- **WHAT TO PRODUCE**: What is the count of lines in the data that hold the string "computer"? State the number alone.

=== RECORDS SUPPLIED ===

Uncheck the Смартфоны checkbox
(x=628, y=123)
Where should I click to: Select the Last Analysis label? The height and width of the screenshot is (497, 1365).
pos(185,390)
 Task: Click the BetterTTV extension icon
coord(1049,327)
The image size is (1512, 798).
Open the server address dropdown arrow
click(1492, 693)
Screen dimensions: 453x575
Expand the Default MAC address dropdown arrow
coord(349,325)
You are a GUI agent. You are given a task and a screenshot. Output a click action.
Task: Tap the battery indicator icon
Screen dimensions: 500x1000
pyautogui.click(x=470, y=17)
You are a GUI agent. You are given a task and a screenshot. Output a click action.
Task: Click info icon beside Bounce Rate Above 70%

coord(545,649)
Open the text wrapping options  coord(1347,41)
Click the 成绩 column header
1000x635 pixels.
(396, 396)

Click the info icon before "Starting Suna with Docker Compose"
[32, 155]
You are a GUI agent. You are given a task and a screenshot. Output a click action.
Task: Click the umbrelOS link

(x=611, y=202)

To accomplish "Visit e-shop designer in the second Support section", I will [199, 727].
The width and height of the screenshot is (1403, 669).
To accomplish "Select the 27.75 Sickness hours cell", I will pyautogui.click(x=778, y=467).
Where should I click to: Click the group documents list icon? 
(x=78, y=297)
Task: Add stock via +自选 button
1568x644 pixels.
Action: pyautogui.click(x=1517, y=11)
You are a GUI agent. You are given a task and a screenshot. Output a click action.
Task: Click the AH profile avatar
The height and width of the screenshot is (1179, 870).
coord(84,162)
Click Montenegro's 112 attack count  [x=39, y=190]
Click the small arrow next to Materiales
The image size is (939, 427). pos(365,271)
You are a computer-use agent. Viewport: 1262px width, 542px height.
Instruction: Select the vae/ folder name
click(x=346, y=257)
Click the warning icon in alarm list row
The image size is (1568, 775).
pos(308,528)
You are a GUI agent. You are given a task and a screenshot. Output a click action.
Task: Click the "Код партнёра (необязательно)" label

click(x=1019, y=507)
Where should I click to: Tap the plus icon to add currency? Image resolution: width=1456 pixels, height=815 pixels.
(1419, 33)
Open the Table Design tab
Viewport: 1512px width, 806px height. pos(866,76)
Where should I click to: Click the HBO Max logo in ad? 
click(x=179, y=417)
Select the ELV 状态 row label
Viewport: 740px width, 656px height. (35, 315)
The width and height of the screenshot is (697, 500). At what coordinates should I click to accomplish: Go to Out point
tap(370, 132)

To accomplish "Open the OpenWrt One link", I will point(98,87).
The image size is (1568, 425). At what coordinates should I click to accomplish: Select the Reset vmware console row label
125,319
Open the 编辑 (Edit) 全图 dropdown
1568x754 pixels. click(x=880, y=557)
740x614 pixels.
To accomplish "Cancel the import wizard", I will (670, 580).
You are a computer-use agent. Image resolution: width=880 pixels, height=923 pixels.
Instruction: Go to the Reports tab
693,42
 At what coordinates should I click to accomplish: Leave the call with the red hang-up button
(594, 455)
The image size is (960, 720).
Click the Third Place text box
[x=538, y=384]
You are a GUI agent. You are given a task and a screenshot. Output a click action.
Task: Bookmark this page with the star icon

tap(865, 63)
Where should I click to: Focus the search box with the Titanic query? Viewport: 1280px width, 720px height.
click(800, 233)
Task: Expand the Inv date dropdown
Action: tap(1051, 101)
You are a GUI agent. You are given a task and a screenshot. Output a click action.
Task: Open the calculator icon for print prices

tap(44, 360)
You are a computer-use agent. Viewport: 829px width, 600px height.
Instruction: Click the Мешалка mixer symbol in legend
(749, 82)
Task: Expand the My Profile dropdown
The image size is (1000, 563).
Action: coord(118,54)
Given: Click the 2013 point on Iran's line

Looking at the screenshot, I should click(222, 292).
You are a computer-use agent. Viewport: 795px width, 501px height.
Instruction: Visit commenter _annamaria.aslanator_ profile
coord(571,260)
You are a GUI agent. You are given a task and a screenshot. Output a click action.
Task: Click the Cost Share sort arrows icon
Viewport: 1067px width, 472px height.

===

- **ANSWER TO THIS TASK**: 4